The USN change journal is enabled by default on Windows 7, for example, but not on XP, even when both of them use the NTFS file system.
I didn't see this answer yet, so here's a possibility
0x57 = 01010111
It may have been the final pattern of a series of bit patterns used for wiping data securely
i.e.
00010101
01011000
11101010
01010111
Although it would make sense to simply have alternating patterns (01010101, 10101010), at least two of the wipe tools I've used in the (distant) past also accounted for media drift using longer series of 1111 patterns as well as ending by picking a random non-00, non-FF number to satisfy an older (probably obsoleted) specification stating that the data wasn't officially wiped until overwritten with non-sensitive data.
If the wiping was intentional, then they might have used a tool that was serious about it.

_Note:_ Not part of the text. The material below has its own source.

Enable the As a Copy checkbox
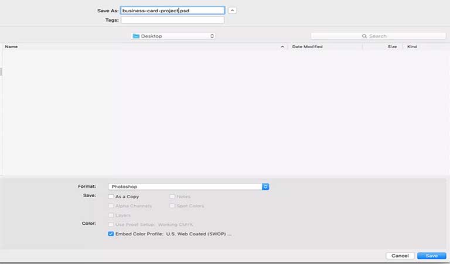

Did you check slack space? If those are also cleared out, there is essentially no doubt at all they used a professional wiping tool.
Eric
I didn't see this answer yet, so here's a possibility
There can be many possibilities (even an adequate number of monkeys pressing the "W" key wink may be one), but if the drive has been encrypted with bitlocker (as the OP stated) and the bitlocker encrypting process does write "W"s on unallocated space (as found out by HexDrugsRockNRoll and as confirmed by the given MS technet blog) I still find it a much more probable possibility.